--- DIRECTIONS FOR THIS TASK ---
Please repeat the records exactly, keeping the pictures out.

--- MATERIAL SUPPLIED ---
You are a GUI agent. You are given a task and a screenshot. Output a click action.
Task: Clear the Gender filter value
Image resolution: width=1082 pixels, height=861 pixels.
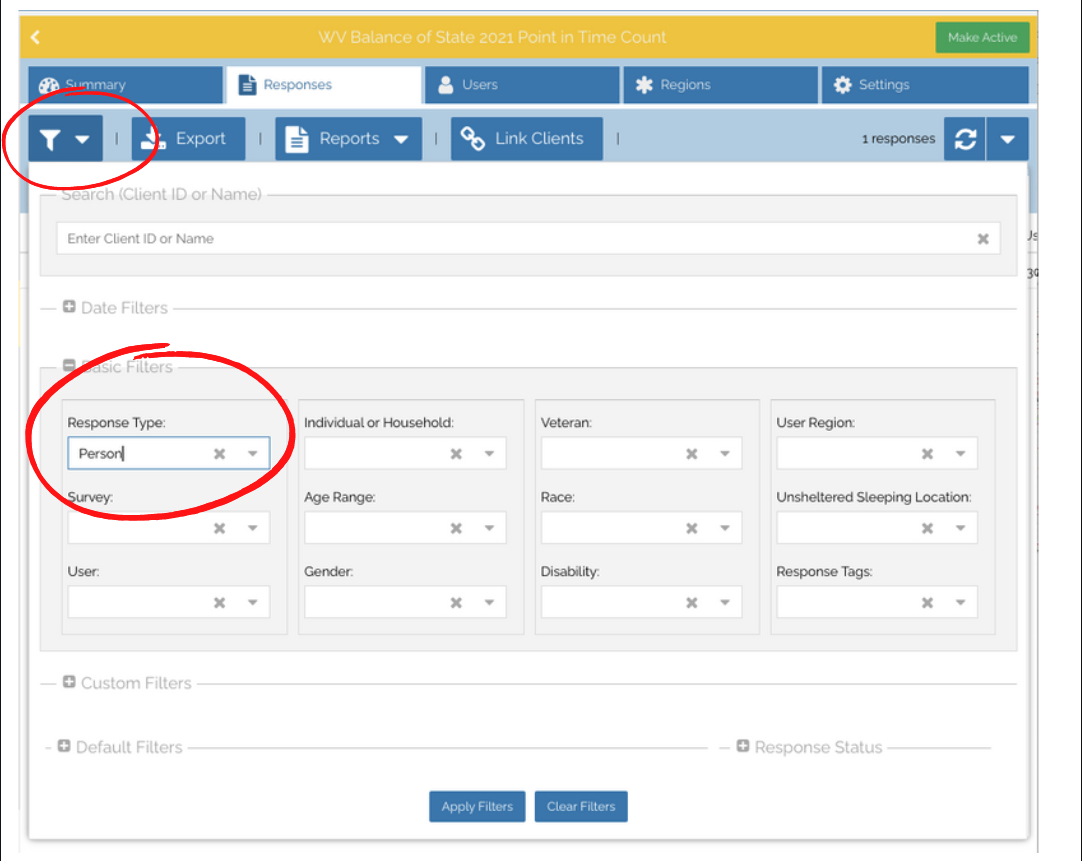pyautogui.click(x=455, y=603)
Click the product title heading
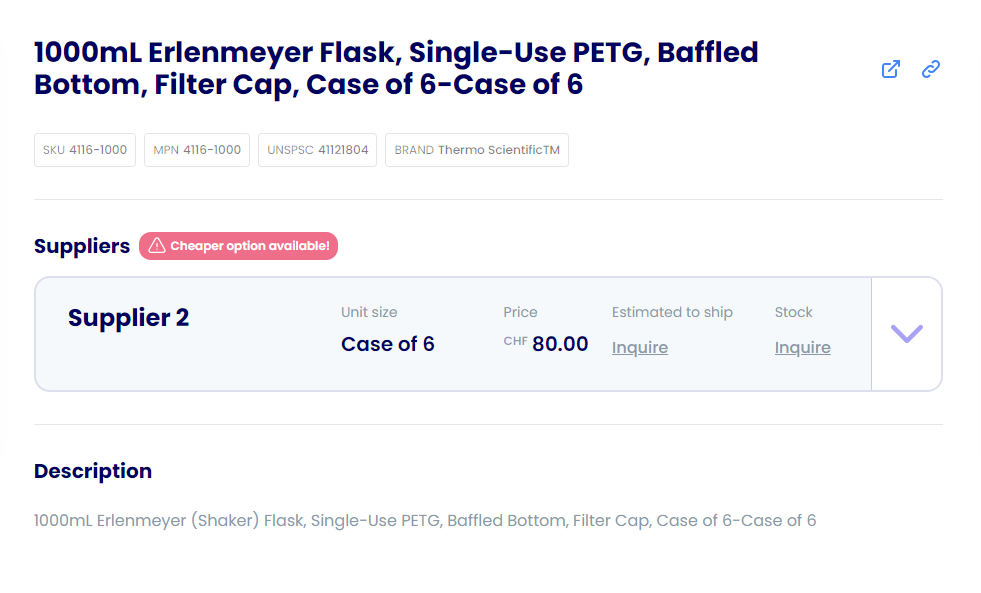981x593 pixels. point(396,68)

--- WRITTEN REPLY ---
You are a GUI agent. You are given a task and a screenshot. Output a click action.
Task: Clear the Gender filter value
Image resolution: width=1082 pixels, height=861 pixels.
pyautogui.click(x=455, y=603)
Click the product title heading
981x593 pixels. point(396,68)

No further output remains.